But thanks be to God, who always leads us in triumph in Christ, and manifests through us the sweet aroma of the knowledge of Him in every place. For we are a fragrance of Christ to God among those who are being saved and among those who are perishing; to the one an aroma from death to death, to the other an aroma from life to life. And who is adequate for these things?
–2 Cor 2:14–16
I am pregnant, and pregnancy can wreak havoc on my senses. In particular, my sense of smell is very sensitive. I notice aromas that others don’t, and I am bothered by smells that others find pleasant. Perfume, for example. Oh boy, perfume is the pregnant woman’s enemy.
Paul says something similar about the knowledge of Christ. Christ never changes, and yet people have very different responses to Him.
This was true even during His earthly ministry. Luke 13 provides one of many examples of how people responded to Jesus. Jesus heals a woman on the Sabbath, which infuriates the religious leaders. After Jesus poses a question to them to reveal how backward their priorities are, Luke records verse 17: “As He said this, all His opponents were being humiliated; and the entire crowd was rejoicing over all the glorious things being done by Him.”
People either loved Jesus or hated Him.
We, however, live in a culture of religious tolerance. In this cultural climate, Jesus gets lumped in with other religious figures and given the generic thumbs-up of approval (His Facebook page has over 12 million “likes”!). I hear criticism of Christians a lot more than I hear direct criticism of Jesus Himself. It’s just not cool to hate Jesus.
But what about the real Jesus? What about the real, actual message of the cross?
“For the word of the cross is foolishness to those who are perishing, but to us who are being saved it is the power of God."
–1 Cor 1:18
The message of the cross—that we are dead in our sins, separated from God, and headed to hell, but that because of Christ’s death, we can be forgiven and reborn and spend eternity with God—is still just as polarizing as what Paul describes in 2 Corinthians 2. To some, that message is a sweet aroma, but to others, it smells rancid.

=======

PROBLEM A: Copy out the entries, everything from the line containing "Given: Open the Actions menu" down to the line containing "pos(538,49)", both of those lines included.

DATA ROWS:
=======

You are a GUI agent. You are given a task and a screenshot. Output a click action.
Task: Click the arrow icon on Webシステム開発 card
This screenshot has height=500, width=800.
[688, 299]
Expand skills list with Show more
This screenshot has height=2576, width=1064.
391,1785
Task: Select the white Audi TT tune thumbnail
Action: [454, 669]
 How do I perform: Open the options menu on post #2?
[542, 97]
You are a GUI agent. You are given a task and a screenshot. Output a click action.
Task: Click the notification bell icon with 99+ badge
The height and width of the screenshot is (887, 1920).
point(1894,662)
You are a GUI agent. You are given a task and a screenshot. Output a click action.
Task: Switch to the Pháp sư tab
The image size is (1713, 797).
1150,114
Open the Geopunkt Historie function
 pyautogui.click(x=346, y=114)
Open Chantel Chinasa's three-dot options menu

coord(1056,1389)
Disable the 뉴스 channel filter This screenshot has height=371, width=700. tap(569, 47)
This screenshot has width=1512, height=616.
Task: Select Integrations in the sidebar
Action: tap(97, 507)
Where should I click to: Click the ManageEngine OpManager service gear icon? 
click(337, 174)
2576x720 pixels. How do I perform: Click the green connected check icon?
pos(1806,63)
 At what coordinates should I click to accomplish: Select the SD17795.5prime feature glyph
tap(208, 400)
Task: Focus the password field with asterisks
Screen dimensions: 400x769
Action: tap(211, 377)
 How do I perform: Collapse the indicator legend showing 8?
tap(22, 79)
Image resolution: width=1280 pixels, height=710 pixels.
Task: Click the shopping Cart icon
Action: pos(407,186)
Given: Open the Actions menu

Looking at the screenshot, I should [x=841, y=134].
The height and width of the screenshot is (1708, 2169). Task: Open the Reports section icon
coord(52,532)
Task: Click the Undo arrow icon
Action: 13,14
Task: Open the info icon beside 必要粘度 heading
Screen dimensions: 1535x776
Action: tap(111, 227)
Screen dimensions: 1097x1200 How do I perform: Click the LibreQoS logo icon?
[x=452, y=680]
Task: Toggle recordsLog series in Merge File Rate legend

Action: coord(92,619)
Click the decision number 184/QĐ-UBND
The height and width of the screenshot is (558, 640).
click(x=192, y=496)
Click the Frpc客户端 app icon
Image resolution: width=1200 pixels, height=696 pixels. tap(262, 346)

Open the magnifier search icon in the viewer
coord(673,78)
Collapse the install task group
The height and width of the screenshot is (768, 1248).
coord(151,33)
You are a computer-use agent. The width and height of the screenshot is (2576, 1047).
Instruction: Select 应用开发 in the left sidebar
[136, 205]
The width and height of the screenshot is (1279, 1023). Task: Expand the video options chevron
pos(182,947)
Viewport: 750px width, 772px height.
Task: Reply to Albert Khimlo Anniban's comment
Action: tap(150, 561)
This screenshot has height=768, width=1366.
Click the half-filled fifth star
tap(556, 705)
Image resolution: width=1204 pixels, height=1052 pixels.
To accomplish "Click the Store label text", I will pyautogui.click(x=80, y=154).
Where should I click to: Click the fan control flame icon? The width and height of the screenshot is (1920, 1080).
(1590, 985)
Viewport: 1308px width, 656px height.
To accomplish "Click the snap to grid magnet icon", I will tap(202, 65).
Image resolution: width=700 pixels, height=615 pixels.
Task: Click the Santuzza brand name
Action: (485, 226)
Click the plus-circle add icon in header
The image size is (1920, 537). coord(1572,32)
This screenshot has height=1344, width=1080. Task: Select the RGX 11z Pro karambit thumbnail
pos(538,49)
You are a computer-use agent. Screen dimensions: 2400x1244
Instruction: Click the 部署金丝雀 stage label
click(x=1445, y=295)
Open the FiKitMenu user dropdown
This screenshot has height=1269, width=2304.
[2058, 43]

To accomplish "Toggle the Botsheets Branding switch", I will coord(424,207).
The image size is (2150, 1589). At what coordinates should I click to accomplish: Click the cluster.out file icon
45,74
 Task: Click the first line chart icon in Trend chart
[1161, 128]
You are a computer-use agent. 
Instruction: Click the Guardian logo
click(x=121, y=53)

=======

PROBLEM B: Reproduce the full reflection on the aroma of Christ in 2 Corinthians word for word.

RESULT A:
Given: Open the Actions menu

Looking at the screenshot, I should [x=841, y=134].
The height and width of the screenshot is (1708, 2169). Task: Open the Reports section icon
coord(52,532)
Task: Click the Undo arrow icon
Action: 13,14
Task: Open the info icon beside 必要粘度 heading
Screen dimensions: 1535x776
Action: tap(111, 227)
Screen dimensions: 1097x1200 How do I perform: Click the LibreQoS logo icon?
[x=452, y=680]
Task: Toggle recordsLog series in Merge File Rate legend

Action: coord(92,619)
Click the decision number 184/QĐ-UBND
The height and width of the screenshot is (558, 640).
click(x=192, y=496)
Click the Frpc客户端 app icon
Image resolution: width=1200 pixels, height=696 pixels. tap(262, 346)

Open the magnifier search icon in the viewer
coord(673,78)
Collapse the install task group
The height and width of the screenshot is (768, 1248).
coord(151,33)
You are a computer-use agent. The width and height of the screenshot is (2576, 1047).
Instruction: Select 应用开发 in the left sidebar
[136, 205]
The width and height of the screenshot is (1279, 1023). Task: Expand the video options chevron
pos(182,947)
Viewport: 750px width, 772px height.
Task: Reply to Albert Khimlo Anniban's comment
Action: tap(150, 561)
This screenshot has height=768, width=1366.
Click the half-filled fifth star
tap(556, 705)
Image resolution: width=1204 pixels, height=1052 pixels.
To accomplish "Click the Store label text", I will pyautogui.click(x=80, y=154).
Where should I click to: Click the fan control flame icon? The width and height of the screenshot is (1920, 1080).
(1590, 985)
Viewport: 1308px width, 656px height.
To accomplish "Click the snap to grid magnet icon", I will tap(202, 65).
Image resolution: width=700 pixels, height=615 pixels.
Task: Click the Santuzza brand name
Action: (485, 226)
Click the plus-circle add icon in header
The image size is (1920, 537). coord(1572,32)
This screenshot has height=1344, width=1080. Task: Select the RGX 11z Pro karambit thumbnail
pos(538,49)

RESULT B:
But thanks be to God, who always leads us in triumph in Christ, and manifests through us the sweet aroma of the knowledge of Him in every place. For we are a fragrance of Christ to God among those who are being saved and among those who are perishing; to the one an aroma from death to death, to the other an aroma from life to life. And who is adequate for these things?
–2 Cor 2:14–16
I am pregnant, and pregnancy can wreak havoc on my senses. In particular, my sense of smell is very sensitive. I notice aromas that others don’t, and I am bothered by smells that others find pleasant. Perfume, for example. Oh boy, perfume is the pregnant woman’s enemy.
Paul says something similar about the knowledge of Christ. Christ never changes, and yet people have very different responses to Him.
This was true even during His earthly ministry. Luke 13 provides one of many examples of how people responded to Jesus. Jesus heals a woman on the Sabbath, which infuriates the religious leaders. After Jesus poses a question to them to reveal how backward their priorities are, Luke records verse 17: “As He said this, all His opponents were being humiliated; and the entire crowd was rejoicing over all the glorious things being done by Him.”
People either loved Jesus or hated Him.
We, however, live in a culture of religious tolerance. In this cultural climate, Jesus gets lumped in with other religious figures and given the generic thumbs-up of approval (His Facebook page has over 12 million “likes”!). I hear criticism of Christians a lot more than I hear direct criticism of Jesus Himself. It’s just not cool to hate Jesus.
But what about the real Jesus? What about the real, actual message of the cross?
“For the word of the cross is foolishness to those who are perishing, but to us who are being saved it is the power of God."
–1 Cor 1:18
The message of the cross—that we are dead in our sins, separated from God, and headed to hell, but that because of Christ’s death, we can be forgiven and reborn and spend eternity with God—is still just as polarizing as what Paul describes in 2 Corinthians 2. To some, that message is a sweet aroma, but to others, it smells rancid.